8. One out of every 4 (25%) declared they slept less compared to the month before.
Insufficient protection from discrimination and labour rights violations
9. Nearly half (40%) of MDWs did not go out during the past month due to the COVID-19
10. Almost 20% or one out of every 5 (78,000) were not given their weekly rest day or got less than what they should get this past month.
a) Almost half of them were not given any rest day at all for the past month.
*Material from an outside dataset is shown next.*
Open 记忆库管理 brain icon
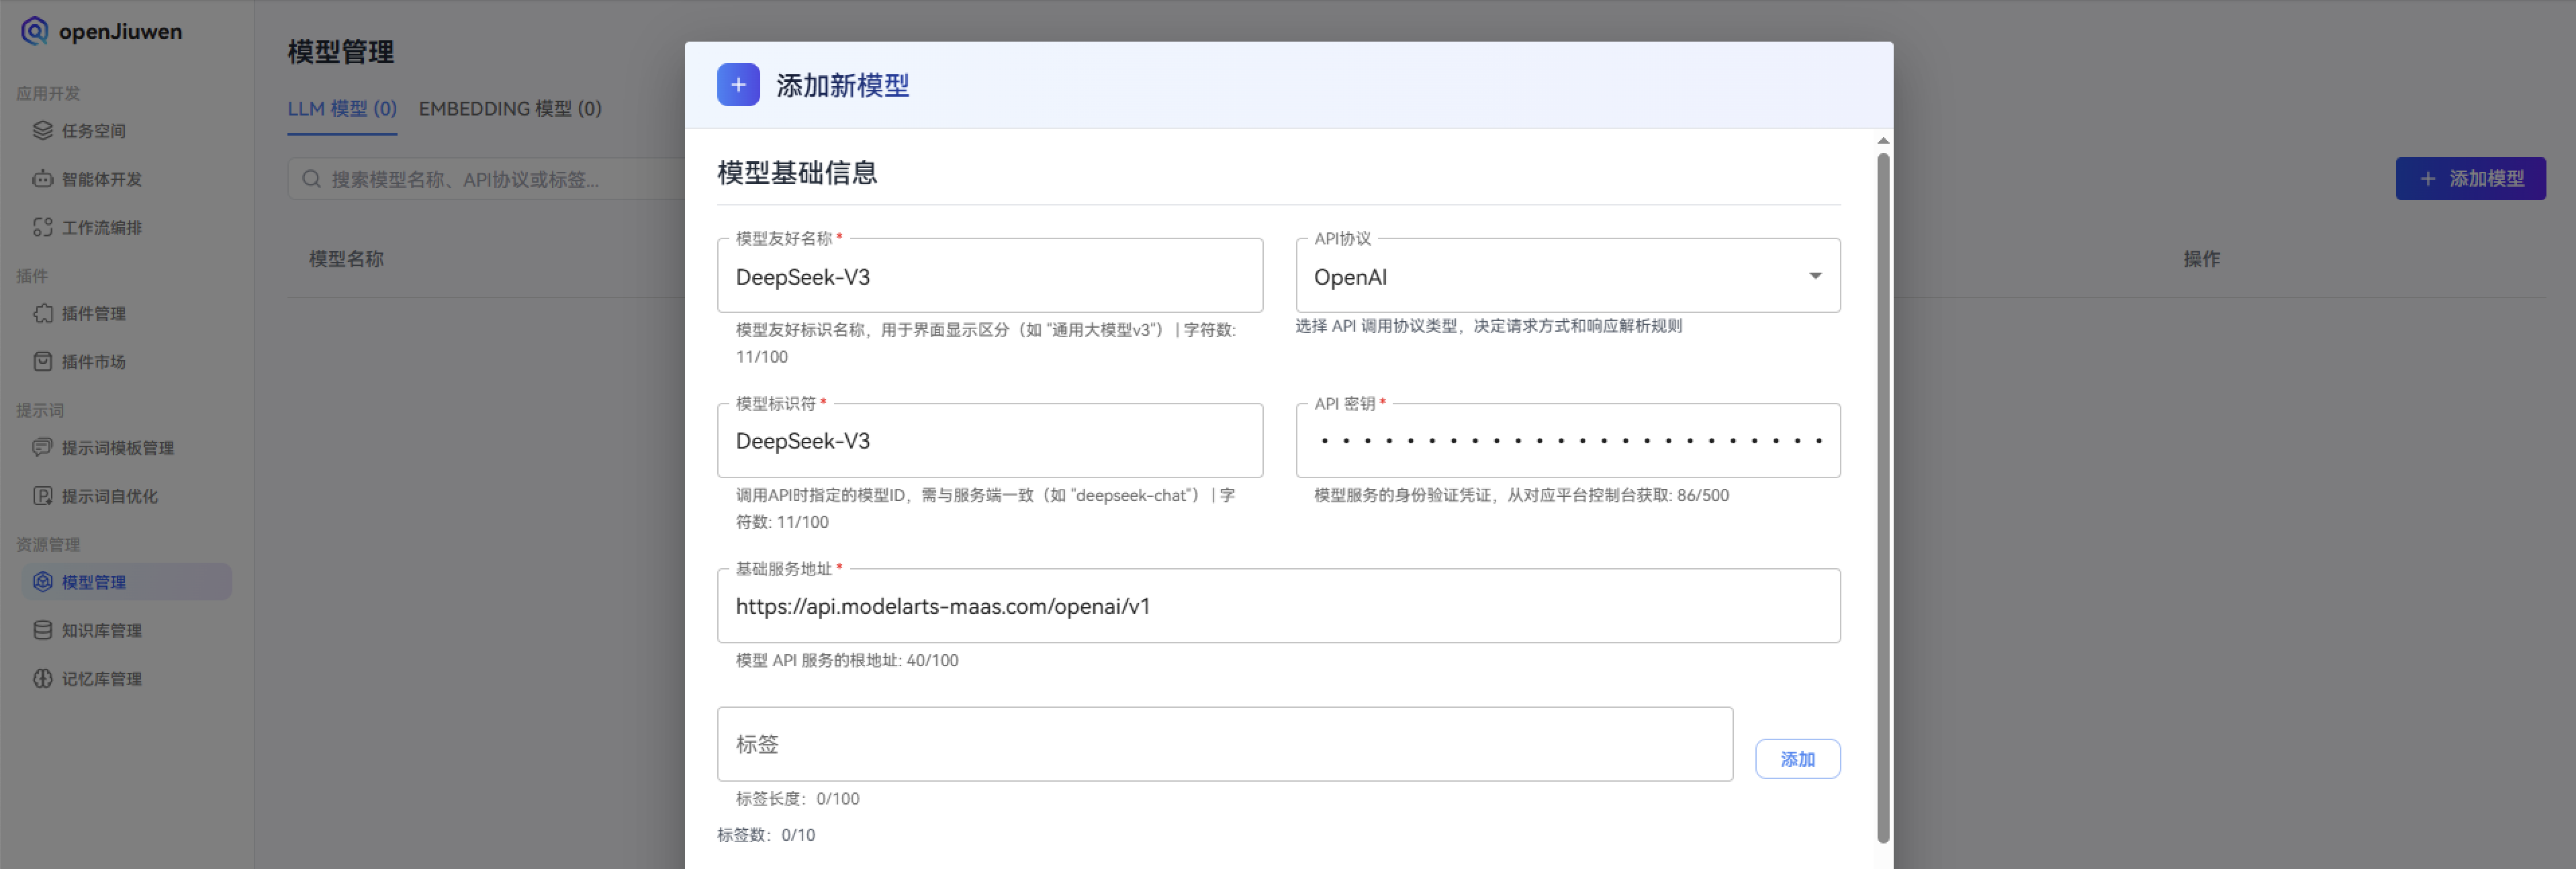[42, 678]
This means around 40,000 migrant domestic workers were not allowed to enjoy a rest day within 30 days of working inside their employer’s house just in the past month.
b) An additional 21,000 only got one rest day in one month.
c) More than 17,000 got only 2 or 3 rest days a month
10. 幾乎有20%或每五名移工中有一人（推算數字為78,000人) 在過去的一個月中，未能獲得每周一天的休息日，或獲得少於一個月中應得的休息時間。
11. For those who were given their weekly rest day, 23% did not go outside their employer’s house in the past month. 25% of those who did not go out still did some work inside the house even during their rest day. For those who were allowed to go outside for their rest day and did so in the past month, 25% were demanded by their employer to come back home earlier than usual.